■ **PASSAGE TO READ**:
>>>>>

Sep 4, 2020

Covid-19 Inspires “Space” Travel—

—from downtowns to suburbs, then suburbs to downtowns, then back to the suburbs

By Ed Goldman

My condo is not what you’d call spacious. If I had a party here and observed the current rules about social distancing, several guests would have to stand outside. Or possibly in my neighbors’ yards..

A few years ago, the need for “space” no longer had anything to do with sending U.S. astronauts back to the moon. It became a word used to connote a basic human need. “I need my space” was a more common phrase to end a relationship than the more current, “It isn’t you. It’s me.” To me, the latter is a more flexible kiss-off than “I need my space” because it lends itself to juxtaposition and, therefore, laughs. For example, who wouldn’t get a kick out of being told, “It isn’t me—it’s you!”? 


Laughter in the face of abject rejection isn’t uncommon, I’ve read, though I don’t entirely believe that Adam supposedly said to Eve as they bolted from the Garden of Eden, “Three words: Next time, oranges.” I also think it would be in poor taste for a priest to respond to a Death Row inmate’s last-minute plea “Any word from the governor?” by quipping, “About what, specifically?”

<<<<<

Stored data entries
>>>>>

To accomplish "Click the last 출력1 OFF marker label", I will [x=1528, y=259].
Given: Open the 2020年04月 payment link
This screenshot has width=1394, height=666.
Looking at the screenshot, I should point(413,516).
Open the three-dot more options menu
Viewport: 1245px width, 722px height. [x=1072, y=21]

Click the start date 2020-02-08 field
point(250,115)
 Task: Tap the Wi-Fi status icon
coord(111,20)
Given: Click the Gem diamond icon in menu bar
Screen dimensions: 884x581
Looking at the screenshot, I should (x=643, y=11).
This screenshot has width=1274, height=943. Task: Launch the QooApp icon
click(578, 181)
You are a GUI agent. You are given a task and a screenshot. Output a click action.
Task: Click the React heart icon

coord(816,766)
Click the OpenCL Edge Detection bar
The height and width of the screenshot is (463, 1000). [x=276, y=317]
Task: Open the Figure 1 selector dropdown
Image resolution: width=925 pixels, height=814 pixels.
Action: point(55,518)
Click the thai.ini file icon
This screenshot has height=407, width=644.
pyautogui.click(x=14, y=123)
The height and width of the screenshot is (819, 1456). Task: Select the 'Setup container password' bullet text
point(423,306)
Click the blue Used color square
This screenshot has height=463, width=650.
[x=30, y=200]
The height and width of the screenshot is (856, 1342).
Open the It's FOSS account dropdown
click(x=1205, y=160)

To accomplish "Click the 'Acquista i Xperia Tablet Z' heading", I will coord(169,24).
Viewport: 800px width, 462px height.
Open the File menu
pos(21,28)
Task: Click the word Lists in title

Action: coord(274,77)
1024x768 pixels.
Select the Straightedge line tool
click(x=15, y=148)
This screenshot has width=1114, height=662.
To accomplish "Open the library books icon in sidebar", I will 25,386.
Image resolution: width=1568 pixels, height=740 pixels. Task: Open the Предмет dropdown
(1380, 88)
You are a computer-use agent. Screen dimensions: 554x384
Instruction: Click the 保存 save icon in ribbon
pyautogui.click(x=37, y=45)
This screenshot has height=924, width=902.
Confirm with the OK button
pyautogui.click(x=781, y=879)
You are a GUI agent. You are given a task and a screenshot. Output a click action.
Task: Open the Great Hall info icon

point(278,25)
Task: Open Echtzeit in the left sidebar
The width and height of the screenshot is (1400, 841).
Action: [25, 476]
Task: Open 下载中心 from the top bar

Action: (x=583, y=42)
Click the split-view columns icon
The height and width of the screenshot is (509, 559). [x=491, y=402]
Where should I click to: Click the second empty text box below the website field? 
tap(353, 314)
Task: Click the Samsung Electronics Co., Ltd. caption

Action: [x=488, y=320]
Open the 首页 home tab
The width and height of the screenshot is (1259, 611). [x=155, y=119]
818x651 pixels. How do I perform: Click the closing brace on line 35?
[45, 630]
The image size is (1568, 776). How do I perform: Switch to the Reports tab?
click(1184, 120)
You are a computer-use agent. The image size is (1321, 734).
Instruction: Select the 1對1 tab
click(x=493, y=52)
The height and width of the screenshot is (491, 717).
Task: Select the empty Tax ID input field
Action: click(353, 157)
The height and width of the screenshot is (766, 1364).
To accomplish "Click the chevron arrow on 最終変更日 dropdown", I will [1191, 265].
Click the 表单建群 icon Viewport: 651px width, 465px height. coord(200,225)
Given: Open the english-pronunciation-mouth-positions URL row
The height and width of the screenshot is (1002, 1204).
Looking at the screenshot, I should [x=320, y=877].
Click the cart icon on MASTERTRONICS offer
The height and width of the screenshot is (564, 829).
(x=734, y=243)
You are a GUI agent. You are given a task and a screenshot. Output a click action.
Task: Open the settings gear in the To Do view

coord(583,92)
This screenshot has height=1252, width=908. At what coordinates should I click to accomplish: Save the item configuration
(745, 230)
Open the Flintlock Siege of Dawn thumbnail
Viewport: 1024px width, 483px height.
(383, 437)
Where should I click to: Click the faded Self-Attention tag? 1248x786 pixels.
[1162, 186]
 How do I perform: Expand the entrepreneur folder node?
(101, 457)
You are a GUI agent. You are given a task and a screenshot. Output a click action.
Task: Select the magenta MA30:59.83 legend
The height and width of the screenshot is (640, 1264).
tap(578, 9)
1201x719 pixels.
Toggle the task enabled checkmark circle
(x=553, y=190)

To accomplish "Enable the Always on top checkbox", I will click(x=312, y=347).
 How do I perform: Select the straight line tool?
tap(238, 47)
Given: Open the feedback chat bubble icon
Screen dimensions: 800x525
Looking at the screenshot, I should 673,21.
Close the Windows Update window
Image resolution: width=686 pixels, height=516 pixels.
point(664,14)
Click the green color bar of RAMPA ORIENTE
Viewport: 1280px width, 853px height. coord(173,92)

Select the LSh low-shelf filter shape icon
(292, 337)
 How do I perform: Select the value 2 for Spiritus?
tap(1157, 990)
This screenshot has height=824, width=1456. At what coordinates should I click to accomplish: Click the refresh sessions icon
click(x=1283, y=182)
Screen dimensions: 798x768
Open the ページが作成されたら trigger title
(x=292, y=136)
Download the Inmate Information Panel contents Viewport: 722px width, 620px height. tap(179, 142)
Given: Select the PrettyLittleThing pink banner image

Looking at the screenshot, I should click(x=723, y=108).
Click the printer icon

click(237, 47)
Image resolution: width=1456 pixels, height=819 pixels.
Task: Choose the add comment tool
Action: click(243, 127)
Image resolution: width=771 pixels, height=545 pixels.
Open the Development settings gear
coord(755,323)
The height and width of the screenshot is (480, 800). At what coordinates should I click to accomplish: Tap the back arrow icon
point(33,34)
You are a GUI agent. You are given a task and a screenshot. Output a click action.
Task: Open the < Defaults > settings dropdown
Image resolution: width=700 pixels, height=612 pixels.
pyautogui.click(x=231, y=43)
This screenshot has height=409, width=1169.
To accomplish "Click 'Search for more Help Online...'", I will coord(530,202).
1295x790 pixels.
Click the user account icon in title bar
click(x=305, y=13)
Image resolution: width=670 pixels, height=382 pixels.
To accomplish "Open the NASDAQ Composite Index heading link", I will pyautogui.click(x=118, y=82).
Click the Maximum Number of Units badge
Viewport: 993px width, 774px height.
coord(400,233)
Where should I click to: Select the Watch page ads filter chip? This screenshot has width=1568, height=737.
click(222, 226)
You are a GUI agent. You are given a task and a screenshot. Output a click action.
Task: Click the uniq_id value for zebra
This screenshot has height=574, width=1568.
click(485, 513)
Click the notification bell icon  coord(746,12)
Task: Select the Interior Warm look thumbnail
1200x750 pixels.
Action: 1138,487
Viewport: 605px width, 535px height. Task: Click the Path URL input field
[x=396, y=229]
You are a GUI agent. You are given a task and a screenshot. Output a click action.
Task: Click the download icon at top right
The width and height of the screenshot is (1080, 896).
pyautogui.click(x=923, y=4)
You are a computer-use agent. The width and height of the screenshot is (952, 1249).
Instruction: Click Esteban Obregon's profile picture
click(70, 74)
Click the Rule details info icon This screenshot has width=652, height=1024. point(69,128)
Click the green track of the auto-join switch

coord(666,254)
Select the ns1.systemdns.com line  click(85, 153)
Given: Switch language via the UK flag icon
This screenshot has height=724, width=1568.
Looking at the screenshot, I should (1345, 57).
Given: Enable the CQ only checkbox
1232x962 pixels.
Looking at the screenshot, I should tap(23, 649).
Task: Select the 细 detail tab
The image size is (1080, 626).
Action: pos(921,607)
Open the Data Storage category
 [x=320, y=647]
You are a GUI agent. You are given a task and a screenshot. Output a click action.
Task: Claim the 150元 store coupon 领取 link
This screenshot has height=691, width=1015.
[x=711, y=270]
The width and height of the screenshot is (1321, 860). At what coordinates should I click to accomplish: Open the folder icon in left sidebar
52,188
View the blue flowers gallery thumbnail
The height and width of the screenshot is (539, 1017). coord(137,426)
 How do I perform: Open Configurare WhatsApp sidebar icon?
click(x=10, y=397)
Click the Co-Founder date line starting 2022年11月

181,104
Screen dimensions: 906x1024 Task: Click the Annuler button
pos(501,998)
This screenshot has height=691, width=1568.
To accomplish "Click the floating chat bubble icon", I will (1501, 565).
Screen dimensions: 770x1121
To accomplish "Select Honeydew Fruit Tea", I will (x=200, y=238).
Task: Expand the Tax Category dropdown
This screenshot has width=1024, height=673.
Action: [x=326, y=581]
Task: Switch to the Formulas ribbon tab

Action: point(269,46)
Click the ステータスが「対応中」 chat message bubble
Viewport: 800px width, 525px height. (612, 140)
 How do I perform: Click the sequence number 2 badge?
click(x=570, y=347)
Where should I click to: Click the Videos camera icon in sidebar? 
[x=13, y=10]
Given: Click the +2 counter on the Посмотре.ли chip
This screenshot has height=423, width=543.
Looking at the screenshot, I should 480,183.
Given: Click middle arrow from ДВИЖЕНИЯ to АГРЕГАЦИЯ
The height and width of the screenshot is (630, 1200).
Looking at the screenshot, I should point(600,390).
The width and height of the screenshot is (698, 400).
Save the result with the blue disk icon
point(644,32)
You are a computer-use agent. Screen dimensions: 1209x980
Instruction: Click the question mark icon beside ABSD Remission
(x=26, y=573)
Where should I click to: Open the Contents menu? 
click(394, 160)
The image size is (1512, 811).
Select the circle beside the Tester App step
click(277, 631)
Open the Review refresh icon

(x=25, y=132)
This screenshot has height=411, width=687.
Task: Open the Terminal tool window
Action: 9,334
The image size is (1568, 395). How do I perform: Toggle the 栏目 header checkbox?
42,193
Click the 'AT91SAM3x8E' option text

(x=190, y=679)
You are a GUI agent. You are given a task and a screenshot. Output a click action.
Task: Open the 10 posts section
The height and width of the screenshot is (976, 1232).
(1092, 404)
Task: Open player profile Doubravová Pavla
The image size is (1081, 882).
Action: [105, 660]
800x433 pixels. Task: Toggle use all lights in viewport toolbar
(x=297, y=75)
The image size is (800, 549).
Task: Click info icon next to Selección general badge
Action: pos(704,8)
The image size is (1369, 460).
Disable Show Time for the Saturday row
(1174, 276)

<<<<<

■ **TASKS TO COMPLETE**:
1: Decide whether each statement agrees with the column on Covid-19 and the need for space, answering yes or no and quoting the deciding words: (a) The writer's condo is spacious. (b) The writer finds "It isn't you. It's me." a more flexible kiss-off than "I need my space." (c) The writer fully believes the line attributed to Adam as he and Eve left the Garden of Eden.
2: Extend the column on Covid-19 and the need for space, starting after its last sentence.

■ **SET OF ANSWERS**:
1:
(a) No: "My condo is not what you’d call spacious."
(b) Yes: "To me, the latter is a more flexible kiss-off than “I need my space”"
(c) No: "I don’t entirely believe that Adam supposedly said to Eve"

2:
The year 2020 brought “space” back into the national dialogue—and I’m not talking about Elon Musk, NASA or the rumored one-word, off-the-record psychologist’s evaluation of the president following his cognitive skills test in July. 

People are talking about needing a different kind of space these days, especially those who years earlier deserted urban life for the suburbs—only to discover there’s not much out there to do after supper and “Wheel of Fortune.” These people, often empty-nesters, had begun returning to American cities en masse, demanding apartments one-fifth the size and five times more expensive than the half-acre/four-car-garage ranchettes they were abandoning. “We want to be lulled to sleep by backfiring muscle cars, muffler-free motorcycles and the floor-shaking bass of the hip-hop album playing on the stereo in the apartment above us!” they seemed to cry.

Then pandemic pandemonium set in. 

In its first months, Covid-19 mushroomed in metropolises, forcing people to evaluate, once again, the merits of living atop, beside and below one another. And so, erstwhile urbanites/suburbanites/re-urbanites headed back for the hills, thinking “Wheel of Fortune” wouldn’t be so bad when it isn’t accompanied by the sound of next-door atomic explosions, and pastoral air would at least carry no big-city contaminants—unless you lived by acreage that was regularly crop-dusted or frequently showed up on TV during fire season.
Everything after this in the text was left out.